Processes underlying interactions of human lactoferrin with the Jurkat human lymphoblastic T-cell line receptor .1. Quantitative structure-affinity relationships studies

Human lactoferrin displays considerable structural homology with transferrins of other species. However, lactoferrins and transferrins play distinct biological roles and bind to specific cell receptors. Previous reports have shown that residues 4-52 of human lactoferrin are potentially involved in interaction with a specific T-lymphocyte receptor. In the present study, competitive binding assays of lactoferrin to the Jurkat human lymphoblastic T-cell line were performed using seven lactoferrins and transferrins, as well as both C-terminal lobes of human and bovine lactoferrins.

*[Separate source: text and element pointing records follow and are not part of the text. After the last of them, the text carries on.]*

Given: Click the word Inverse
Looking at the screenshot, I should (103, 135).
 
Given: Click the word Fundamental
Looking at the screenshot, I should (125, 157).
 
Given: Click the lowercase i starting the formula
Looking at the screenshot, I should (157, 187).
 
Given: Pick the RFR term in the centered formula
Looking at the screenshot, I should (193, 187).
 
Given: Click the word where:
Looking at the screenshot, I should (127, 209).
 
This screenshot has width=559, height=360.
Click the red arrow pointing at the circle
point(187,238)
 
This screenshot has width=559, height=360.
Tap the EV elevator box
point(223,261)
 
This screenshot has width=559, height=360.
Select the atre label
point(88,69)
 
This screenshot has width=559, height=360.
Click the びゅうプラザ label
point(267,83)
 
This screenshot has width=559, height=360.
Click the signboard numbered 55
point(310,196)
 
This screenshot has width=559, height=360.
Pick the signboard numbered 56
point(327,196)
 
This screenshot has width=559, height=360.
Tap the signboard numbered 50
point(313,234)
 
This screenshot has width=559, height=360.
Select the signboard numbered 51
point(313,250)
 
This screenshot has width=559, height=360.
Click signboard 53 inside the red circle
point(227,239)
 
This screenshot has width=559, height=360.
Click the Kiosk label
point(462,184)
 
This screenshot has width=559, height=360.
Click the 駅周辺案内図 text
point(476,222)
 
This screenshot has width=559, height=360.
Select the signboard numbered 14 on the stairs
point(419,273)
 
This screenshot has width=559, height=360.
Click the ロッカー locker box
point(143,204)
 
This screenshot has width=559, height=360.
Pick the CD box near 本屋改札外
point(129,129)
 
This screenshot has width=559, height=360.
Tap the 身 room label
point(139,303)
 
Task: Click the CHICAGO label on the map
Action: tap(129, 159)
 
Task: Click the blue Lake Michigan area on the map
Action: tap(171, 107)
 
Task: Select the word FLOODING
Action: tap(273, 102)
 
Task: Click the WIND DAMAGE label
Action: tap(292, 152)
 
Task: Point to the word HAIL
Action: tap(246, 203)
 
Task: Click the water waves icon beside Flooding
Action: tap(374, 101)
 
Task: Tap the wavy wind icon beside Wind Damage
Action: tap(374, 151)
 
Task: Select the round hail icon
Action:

Classical quantitative structure-affinity relationships (QSAR) models revealed important descriptors, namely H-bonds donor and acceptor groups of amino acid side chains, demonstrating that hydrogen bonding is a significant binding factor. This report points out the importance of residues R3, Q7, P14, N13, T17, F20, Q23, R24, K28, S38, D43, S44, P45, Q47, Q50 and N55 of human lactoferrin in the interaction with the lymphocyte receptor. The most important residues which contribute positively to the inhibition of the binding affinity are R3, Q7, Q23, R24, S38, the chemical groups involved in H-bonding are R3-(NH), Q7-(=O), Q23-(=O), R24-(NH), S38-(OH).